Ici un violent coup de sonnette réduisit le laquais poudré à l'ignominieuse nécessité de remettre la tabatière dans sa poche et de se rendre, avec une humble contenance, dans le cabinet de M. Bantam. Observons, par parenthèse, que tous les individus qui ne lisent et n'écrivent jamais, ont toujours quelque petit arrière-parloir qu'ils appellent leur cabinet.
«Voici la réponse, monsieur, dit à Sam le laquais poudré. J'ai peur que vous ne la trouviez incommode par sa grandeur.
– Ne vous tourmentez pas, répondit Sam en recevant la lettre, qui était enfermée dans une petite enveloppe. Je crois que la nature peut supporter cela sans tomber en défaillance.
– J'espère que nous nous reverrons, monsieur, dit le laquais poudré en se frottant les mains et en reconduisant Sam jusqu'à la porte.
– Vous êtes bien obligeant, monsieur, répliqua Sam; mais, je vous en prie, n'éreintez pas outre mesure une personne aussi aimable. Considérez ce que vous devez à la société, et ne vous laissez pas écraser par l'ouvrage. Pour l'amour de vos semblables, tenez-vous aussi tranquille que vous pourrez; songez quelle perte ce serait pour le monde!»

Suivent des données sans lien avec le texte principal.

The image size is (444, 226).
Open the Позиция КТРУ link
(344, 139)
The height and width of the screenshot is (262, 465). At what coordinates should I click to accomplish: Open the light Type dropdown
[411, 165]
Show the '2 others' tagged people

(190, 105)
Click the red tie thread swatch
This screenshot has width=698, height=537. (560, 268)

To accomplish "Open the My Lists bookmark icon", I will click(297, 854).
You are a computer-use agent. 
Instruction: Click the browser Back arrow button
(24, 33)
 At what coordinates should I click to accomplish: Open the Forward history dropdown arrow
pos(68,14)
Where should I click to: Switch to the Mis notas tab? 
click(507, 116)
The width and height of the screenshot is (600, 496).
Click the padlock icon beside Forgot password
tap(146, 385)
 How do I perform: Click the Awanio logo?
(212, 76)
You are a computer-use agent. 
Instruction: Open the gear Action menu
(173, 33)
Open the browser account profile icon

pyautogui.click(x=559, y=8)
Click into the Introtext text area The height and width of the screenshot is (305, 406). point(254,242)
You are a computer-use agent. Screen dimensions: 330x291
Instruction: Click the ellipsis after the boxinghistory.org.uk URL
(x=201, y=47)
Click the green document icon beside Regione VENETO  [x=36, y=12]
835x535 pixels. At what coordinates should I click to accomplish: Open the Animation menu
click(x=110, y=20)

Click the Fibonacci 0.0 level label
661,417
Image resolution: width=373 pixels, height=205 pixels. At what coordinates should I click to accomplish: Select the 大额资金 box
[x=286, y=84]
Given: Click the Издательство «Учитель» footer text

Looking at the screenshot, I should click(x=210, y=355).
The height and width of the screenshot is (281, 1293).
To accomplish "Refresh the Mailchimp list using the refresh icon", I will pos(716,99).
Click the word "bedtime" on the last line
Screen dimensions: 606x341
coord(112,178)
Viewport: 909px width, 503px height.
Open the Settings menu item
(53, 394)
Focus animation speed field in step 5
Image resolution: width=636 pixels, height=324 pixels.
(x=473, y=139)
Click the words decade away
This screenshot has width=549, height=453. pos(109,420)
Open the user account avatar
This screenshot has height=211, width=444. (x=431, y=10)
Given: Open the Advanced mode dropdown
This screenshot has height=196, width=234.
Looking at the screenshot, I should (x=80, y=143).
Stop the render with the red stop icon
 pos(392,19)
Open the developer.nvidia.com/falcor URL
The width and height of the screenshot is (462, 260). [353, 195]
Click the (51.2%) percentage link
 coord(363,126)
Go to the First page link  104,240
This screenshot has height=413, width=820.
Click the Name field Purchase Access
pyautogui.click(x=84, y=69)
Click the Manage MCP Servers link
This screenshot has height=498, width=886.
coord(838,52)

Sam s'éloigna sur ces mots pathétiques.
«Un jeune homme fort singulier,» dit en lui-même le laquais poudré, avec une physionomie tout ébahie.
Sam ne dit rien, mais il cligna de l'œil, hocha la tête, sourit, cligna de l'œil sur nouveaux frais, et s'en alla légèrement, avec une physionomie qui semblait dénoter qu'il était singulièrement amusé, par une chose ou par une autre.
Le même soir, juste à huit heures moins vingt minutes, Angelo-Cyrus Bantam esq. m.c. descendit de sa voiture à la porte des salons d'assemblée, avec le même toupet, les mêmes dents, le même lorgnon, la même chaîne et les mêmes cachets, les mêmes bagues, les mêmes épingles et la même canne, que celles ou ceux dont il était affublé le matin. Le seul changement remarquable dans son costume était qu'il portait un habit d'un bleu plus clair, doublé de soie blanche, un pantalon collant noir, des bas de soie noire, des escarpins et un gilet blanc, et qu'il était, si cela est possible, encore un peu plus parfumé.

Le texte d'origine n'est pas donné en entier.